You.
It's terribly fashionable to be "you" in this day and age, an era of rising grassroots power on the Internet. Even TIME thinks so.
YouTube is a $1.65 billion hit. Wikipedia is God, the Bible, or both. MySpace and Facebook and Friendster and LiveJournal and Xanga and....well, you get the emo-soaked point.
But is this really an egalitarian revolution? Hell, is this even a revolution at all?
The ability - rather, the power - to control so many resources is unprecedented in history. What centuries ago used to be relegated only to monks is now in the hands of most men, women and children.
But is anyone actually doing anything more than signing up for it? And for the minority that actually contribute - do we care what they say?
MarketWatcher Bambi Francisco explains it perfectly:
Today, however perilous it may be, businesses are relying more on the audience, or the user -- to use the au courant term -- to tap into their self-absorbed, I-am-somebody, navel-gazing inclinations. Turn your readers into writers, is one of the mantras of Wikia, a wiki-hosting service.

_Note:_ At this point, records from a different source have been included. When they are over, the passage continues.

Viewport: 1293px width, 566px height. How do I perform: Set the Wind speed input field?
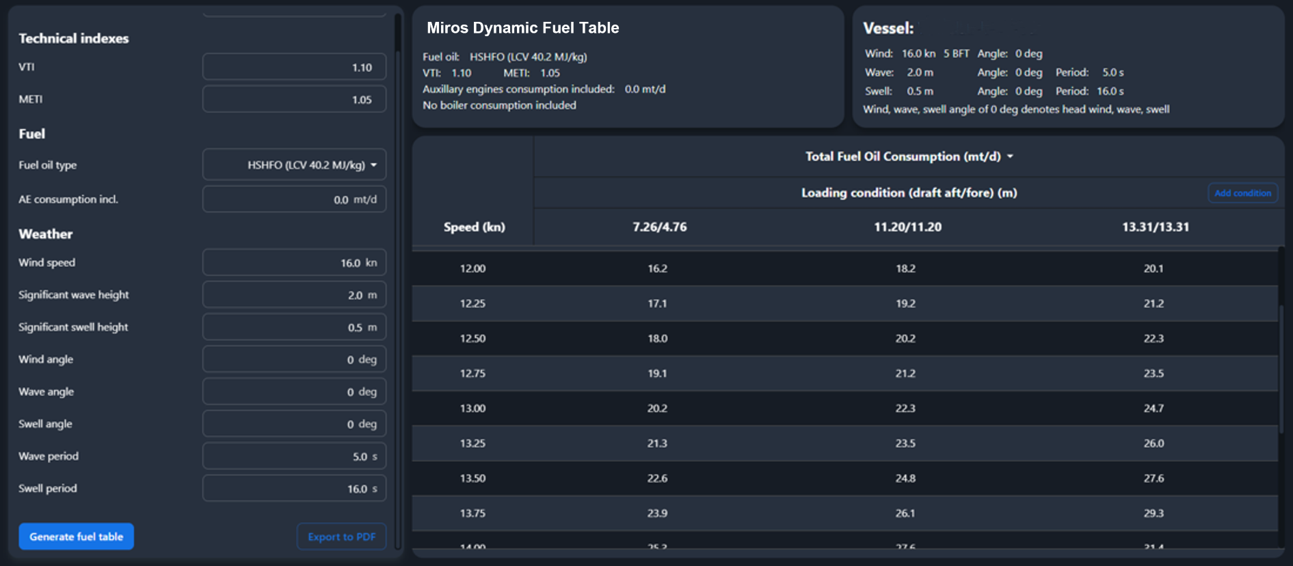(294, 263)

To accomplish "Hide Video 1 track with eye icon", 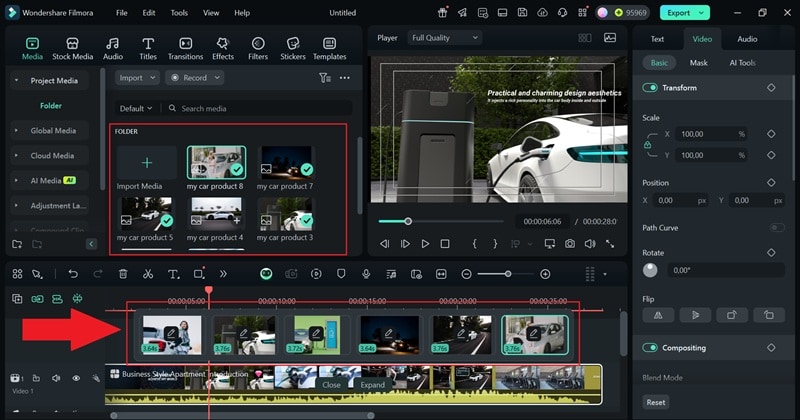I will pos(76,378).
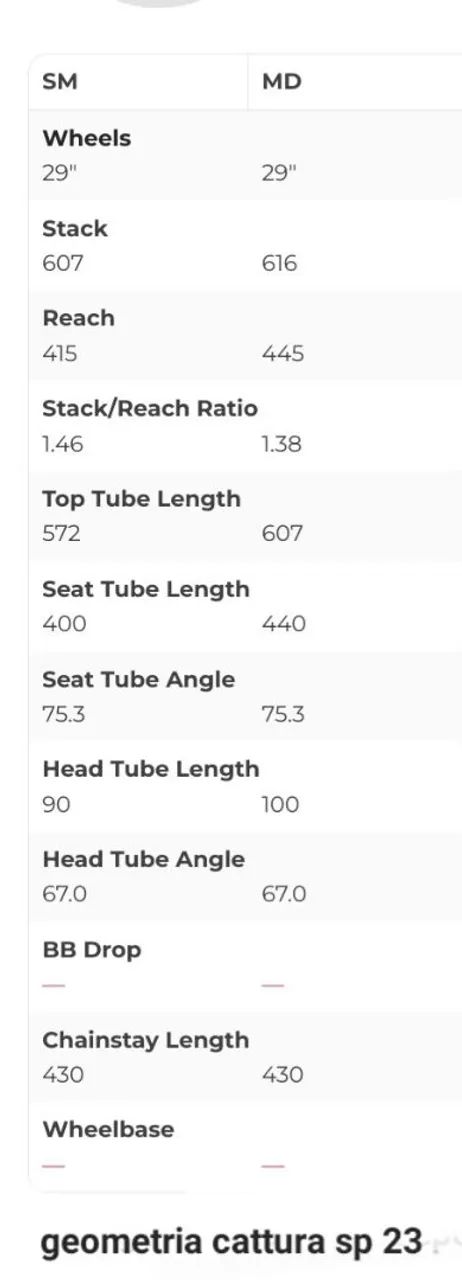
Task: Click the BB Drop label
Action: (x=92, y=950)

Self-absorbed. Navel-gazing. Opinionated pundits. Volunteer experts.
Is anyone even raising their hand? BloggersBlog doesn't think so. And when they do, does it matter?

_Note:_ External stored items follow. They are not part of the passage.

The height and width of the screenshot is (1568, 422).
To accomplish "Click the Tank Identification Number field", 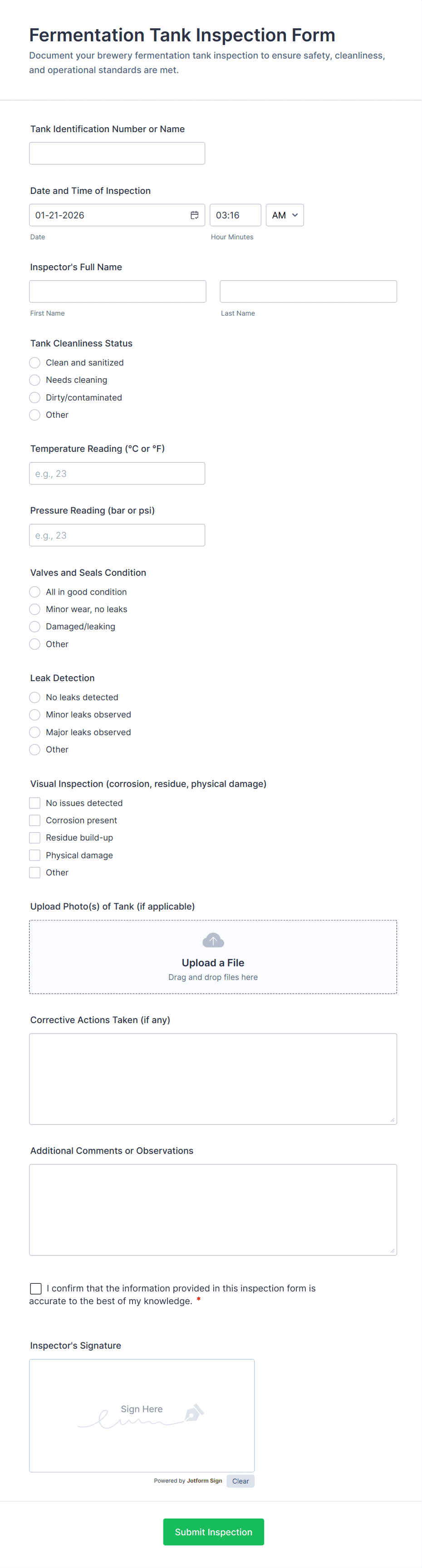I will coord(117,153).
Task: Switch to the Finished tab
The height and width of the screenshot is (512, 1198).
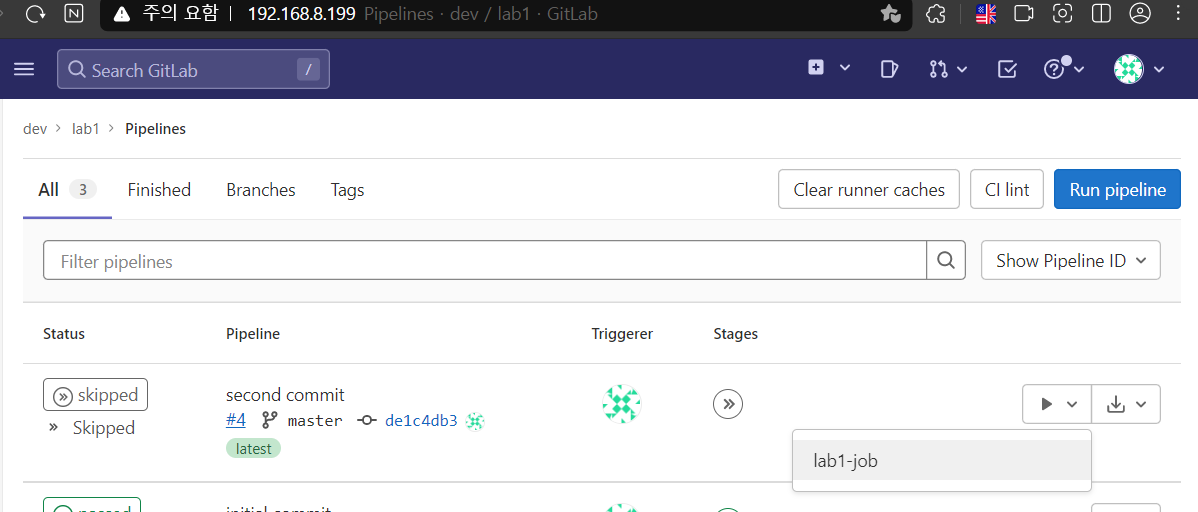Action: tap(159, 190)
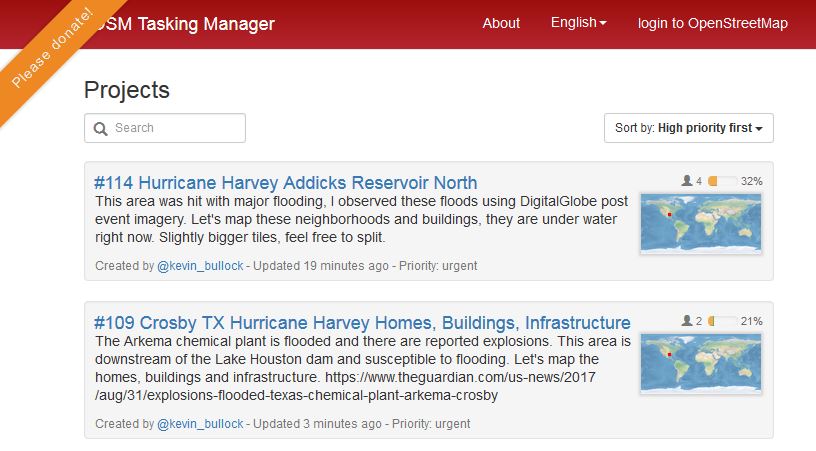816x451 pixels.
Task: Visit @kevin_bullock profile under project #109
Action: click(200, 424)

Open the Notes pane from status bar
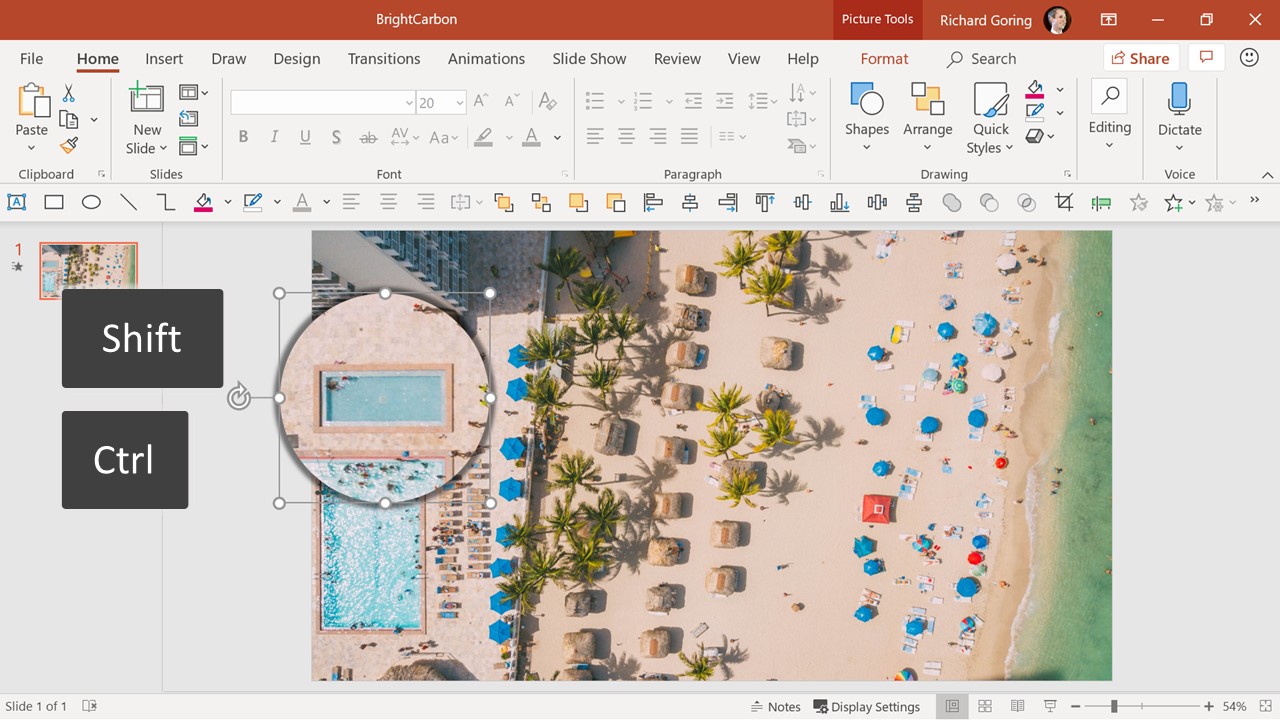point(774,707)
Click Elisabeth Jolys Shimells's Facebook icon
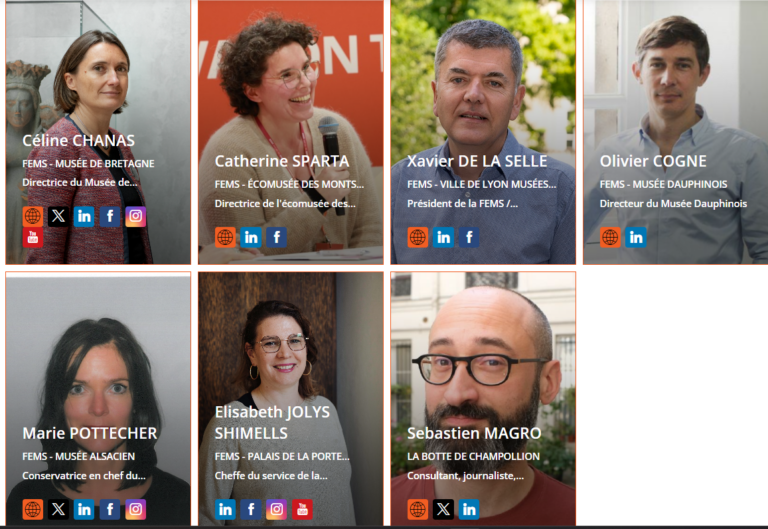The width and height of the screenshot is (768, 529). 251,509

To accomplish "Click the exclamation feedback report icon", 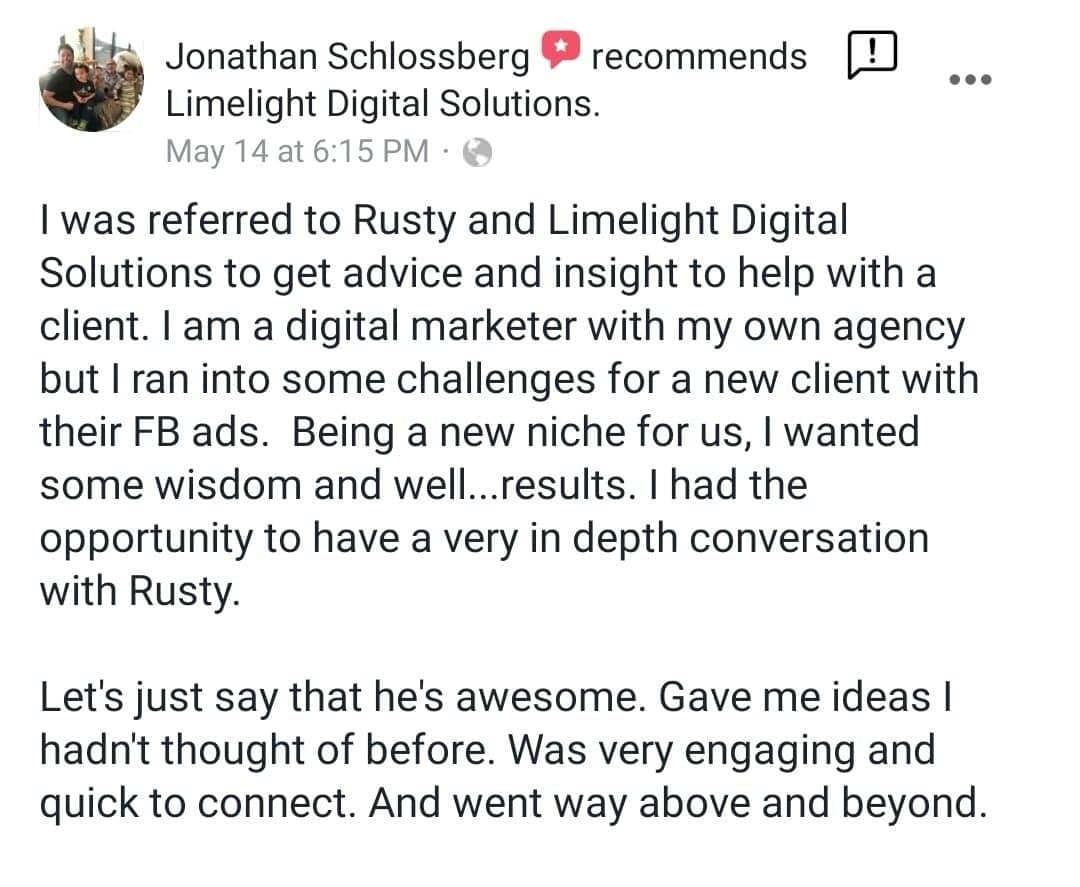I will coord(872,53).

WikiMaster Jimbo Wales has said that Wikipedia, in reality, is vetted by a small percentage of the total users of the site. "There is this tight community that is actually doing the bulk of all the editing", he explained at the Oxford Internet Institute. "It's a group of around a thousand to two thousand people."

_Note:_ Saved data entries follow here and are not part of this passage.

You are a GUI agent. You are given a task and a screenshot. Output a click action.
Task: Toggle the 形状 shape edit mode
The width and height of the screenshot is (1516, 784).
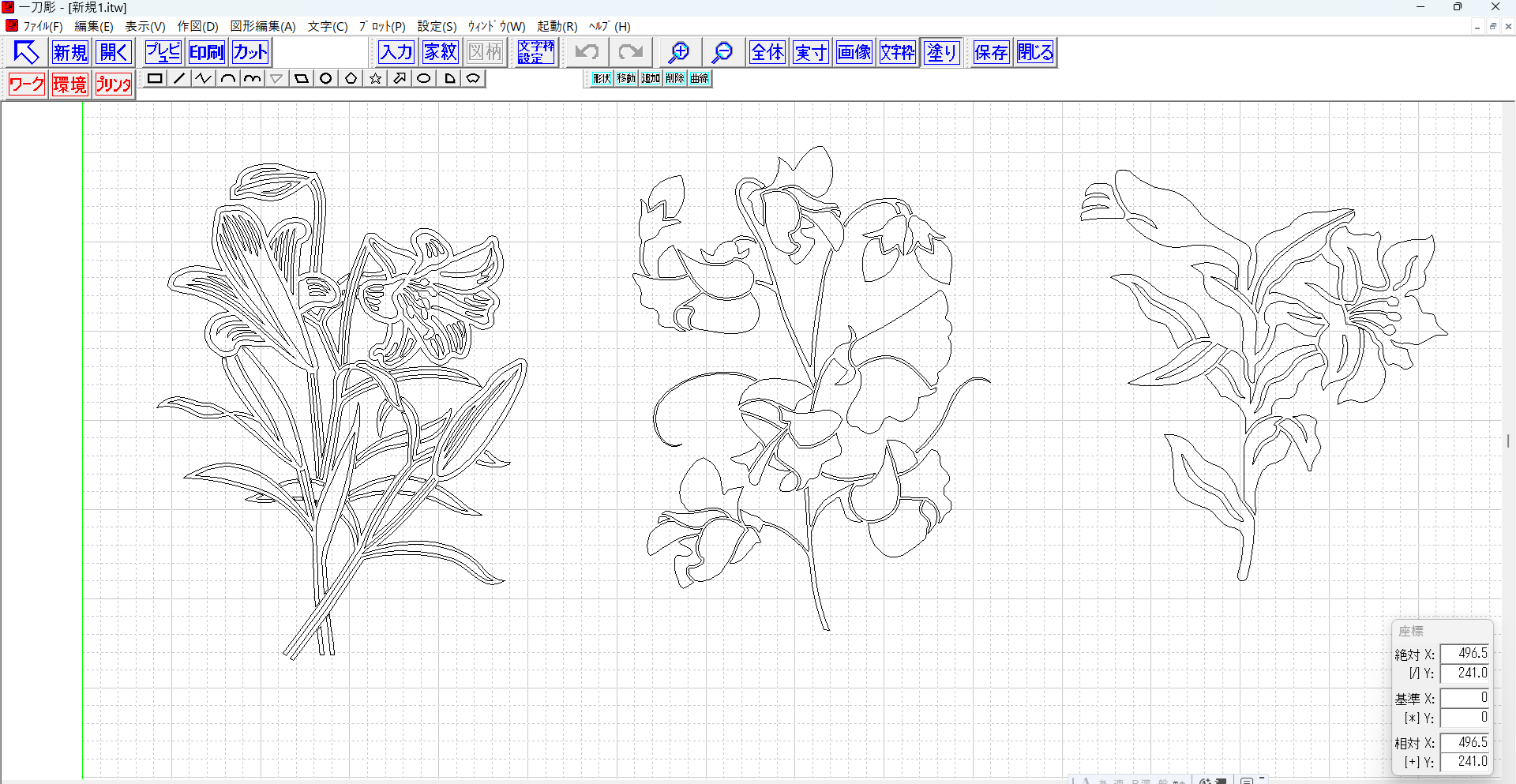[x=602, y=78]
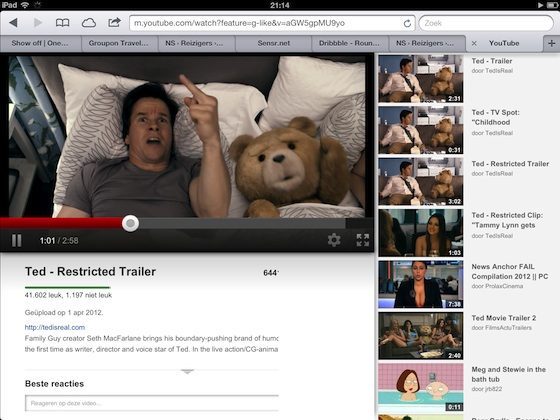The image size is (560, 420).
Task: Switch to the Groupon Travel tab
Action: click(x=119, y=43)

So maybe the power's there, but few uses it. After all, for every five comments on Gawker, how many people do you think read the entry and formed an opinion in the back of their head?
It seems only the persisent (or extreme) make the cut. That's not to say Wikipedia, for example, doesn't have fabulously detailed and structured articles added by historians or scientists - but for every one of those, there's ten Jon Bon Jovi pages with haphazard, cut-and-paste trivia that eschews any kind of context or definition.
And that's only that small percentage who actually contribute. Check out Church of the Customer's fabulous analysis.
So really, is this a grassroots revolution? Or is this another pop culture phenomenon gone awry - a new tech-version of a hippie minority putting a non-representative face on the largely apathetic masses?
I think the latter. I may not have articulated my point well enough, but it comes down to this: The Person of the Year isn't "you." It's "them." We have the power to -- we're just too busy and amused watching a minority use it.
I wonder what Steve Outing thinks about this.